Try it:
In the article below about the redesign of Château La Banquière, what is the name of the shade derived from grape seeds harvested on the château's vineyards?

Passage for review:
----

Marianne Tiegen designs picturesque hotel in France

Marianne Tiegen Interiors has reimagined Château La Banquière, an 18th-century estate set amid vineyards and centuries-old oaks near Montpellier, France, into a hospitality destination where architecture, landscape, and textiles come together in a quiet, contemporary expression of sustainable luxury.

A château reborn through light, landscape, and craft
Château La Banquière sits in a serene park, framed by centuries-old oaks and sprawling vineyards – a setting that immediately inspired the design. Every room has been conceived as a dialogue with natural light and the surrounding landscape: an interplay of stone, wood, air, and textiles that animates the spaces throughout the day.

In this project, textiles become more than decoration: they are spatial anchors. Fabrics define rooms, soften acoustics, frame views, and offer a tactile warmth usually found only in private homes. For a hospitality project, Marianne Tiegen Interiors strategically used textiles, focusing on key elements such as canopies, screens, bed throws, and wall panels to create intimacy and comfort without overwhelming the classical architecture.

Weaving history and place: natural dyes, antique textiles, amd circular craft
La Banquière’s textile palette draws deeply from its Mediterranean context. Working with botanical dyers and local specialists, the team developed shades like “Blush”, derived from grape seeds harvested on the château’s vineyards, or warm coral and apricot tones from garance (madder root), complemented by soft blues and greys from pastel (woad). These plant-based pigments echo the estate’s romance: a former honeymoon gift cast in Italian-villa tradition.

----

Given records:
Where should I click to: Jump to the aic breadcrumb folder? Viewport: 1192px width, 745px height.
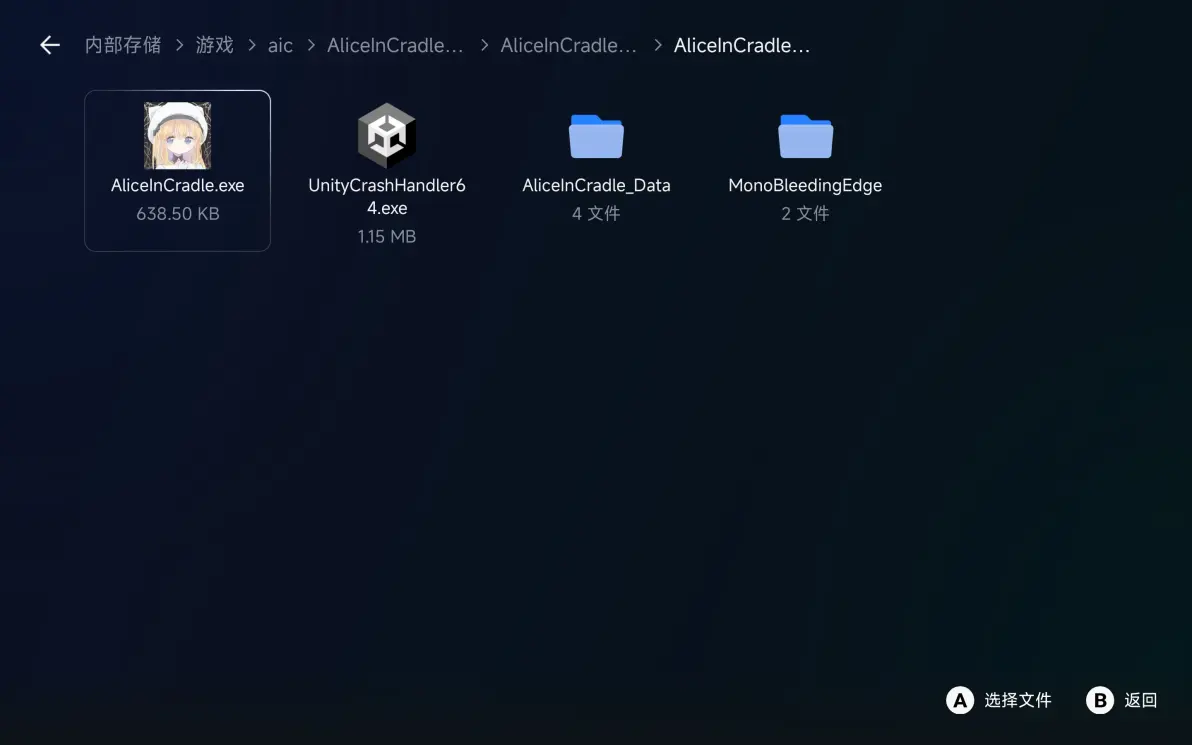(280, 45)
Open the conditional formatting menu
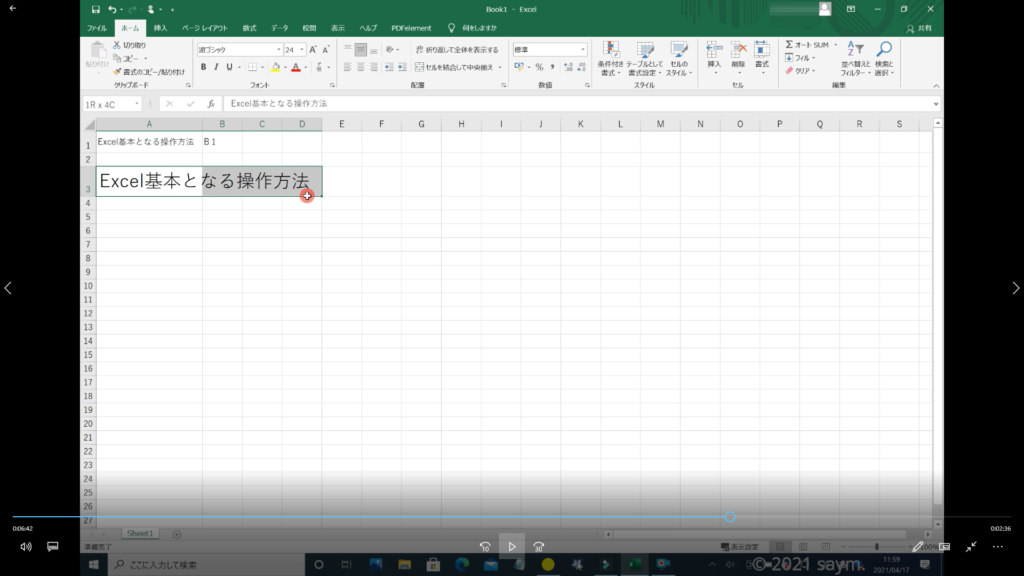This screenshot has height=576, width=1024. 610,50
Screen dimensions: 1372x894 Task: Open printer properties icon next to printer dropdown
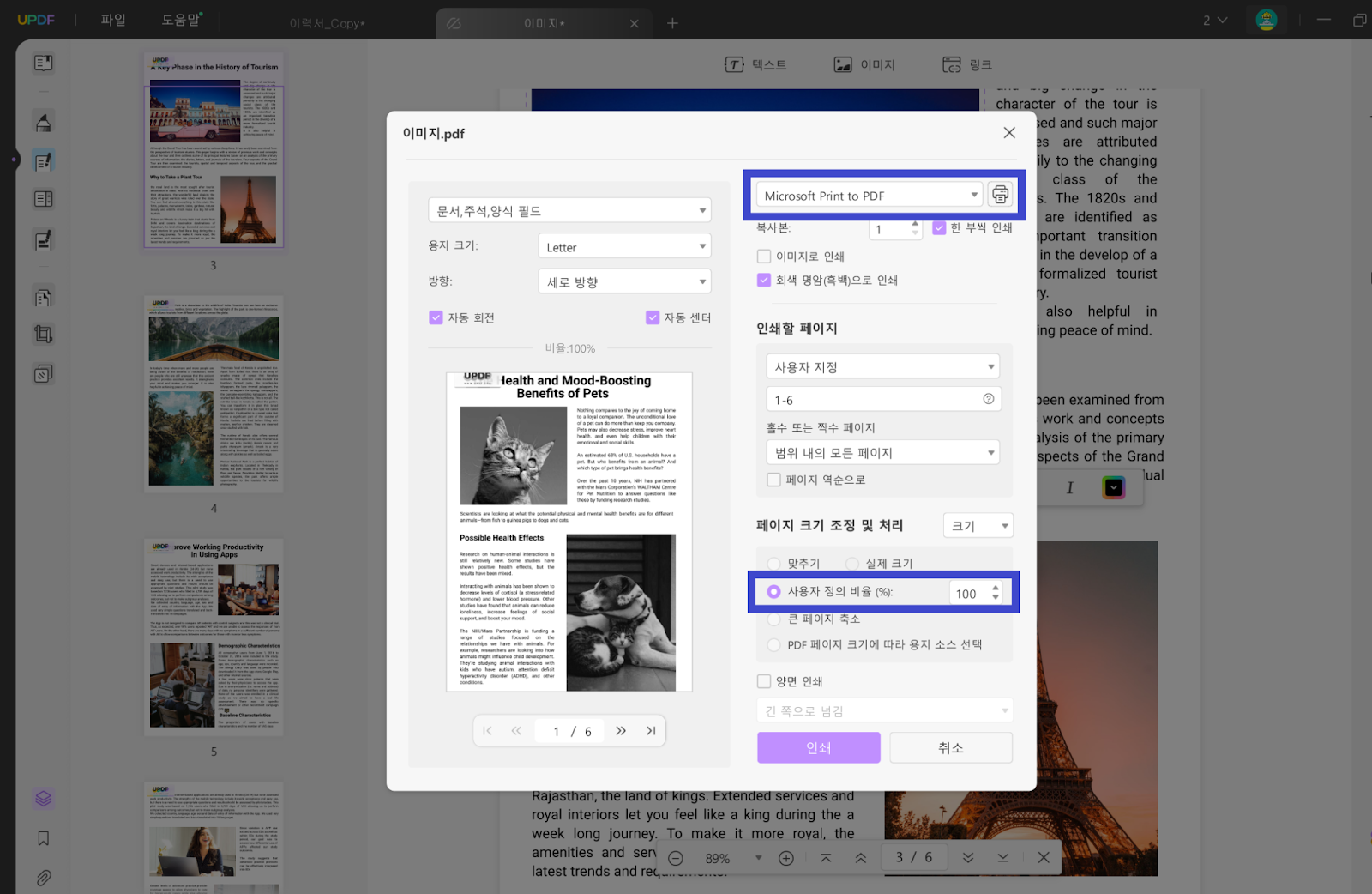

----

The answer:
"Blush"